# [PROVIDED DATA]
◆ ◆ ◆

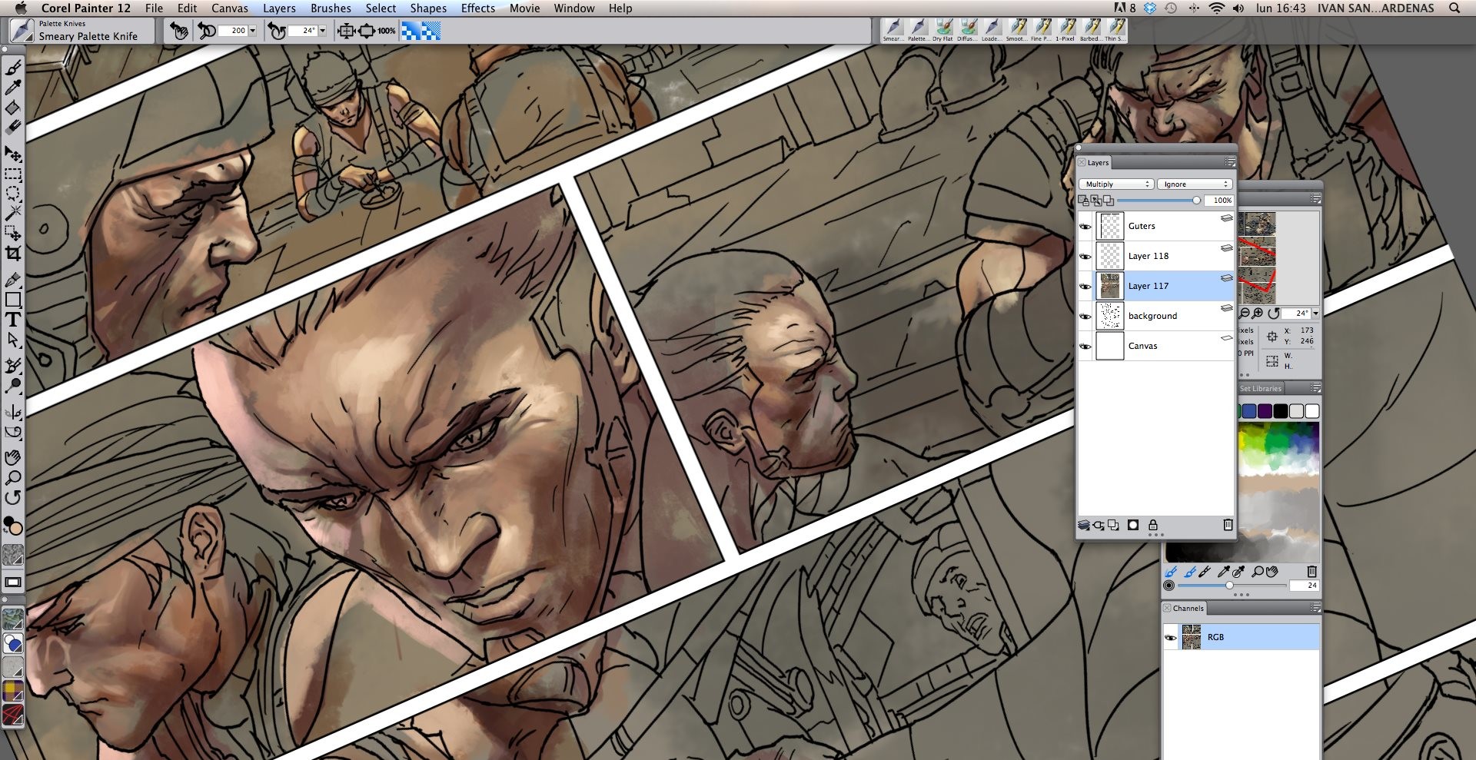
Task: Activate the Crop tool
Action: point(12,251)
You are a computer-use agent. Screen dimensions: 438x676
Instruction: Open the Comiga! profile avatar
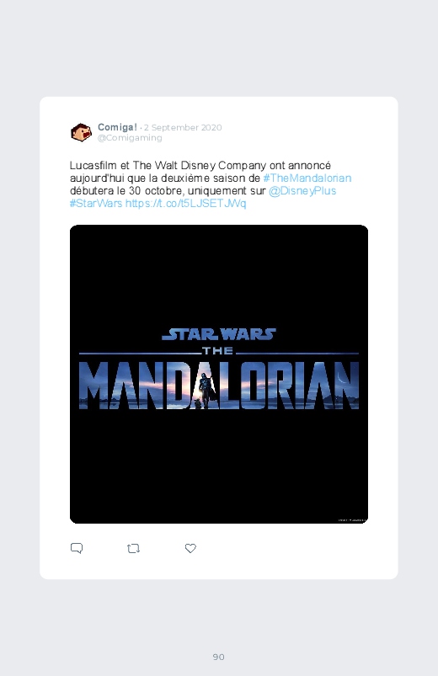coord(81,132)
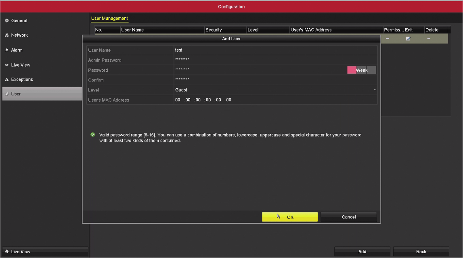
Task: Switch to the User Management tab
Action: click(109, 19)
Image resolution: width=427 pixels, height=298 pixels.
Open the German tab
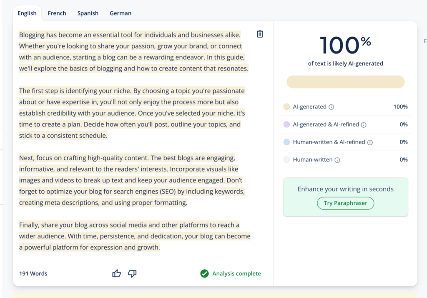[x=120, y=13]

◆ ◆ ◆

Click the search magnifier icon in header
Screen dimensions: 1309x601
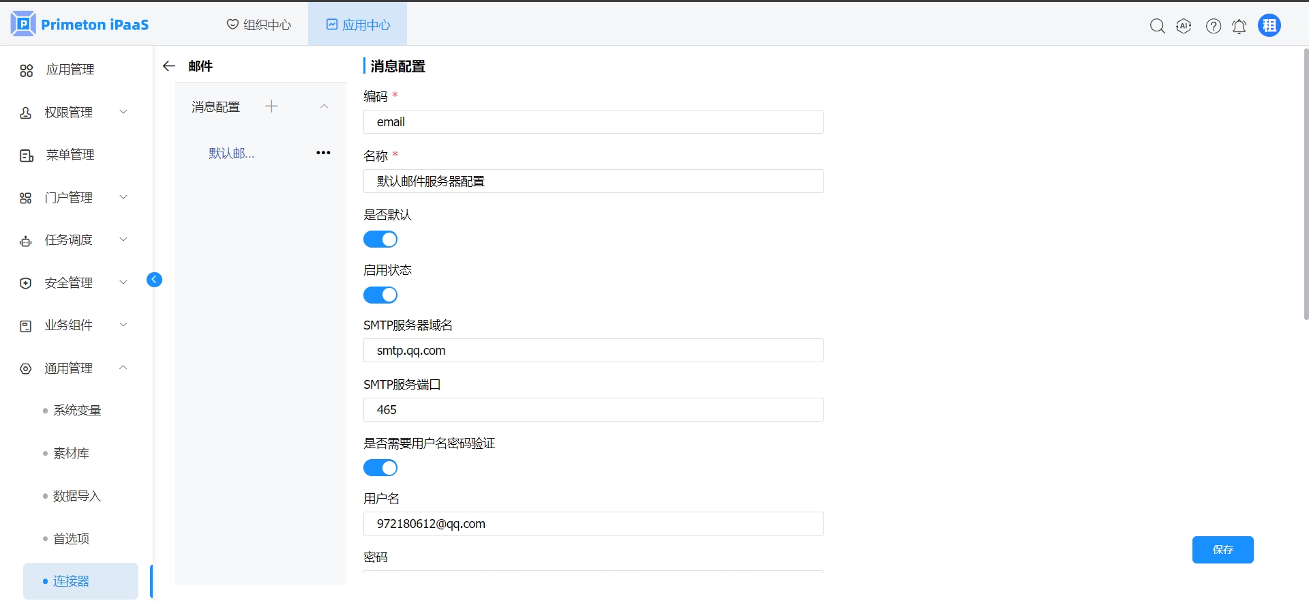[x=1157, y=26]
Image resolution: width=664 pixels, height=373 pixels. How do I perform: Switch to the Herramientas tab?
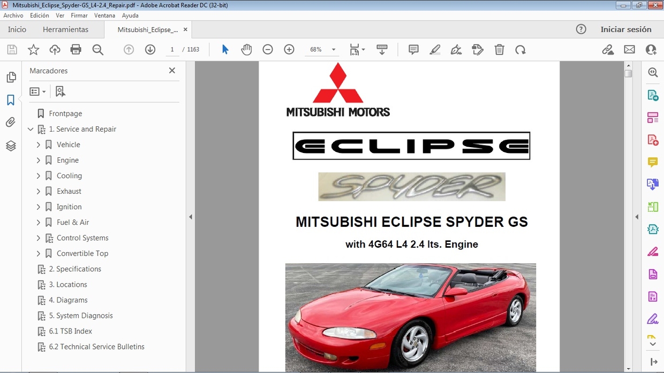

◆ ◆ ◆

Copy the material above without changes, starting at the line that contains "Image resolution: width=427" and ending at the line that contains "[x=120, y=13]", including both of those lines. Omit the pictures from your copy.

Image resolution: width=427 pixels, height=298 pixels.
Open the German tab
[x=120, y=13]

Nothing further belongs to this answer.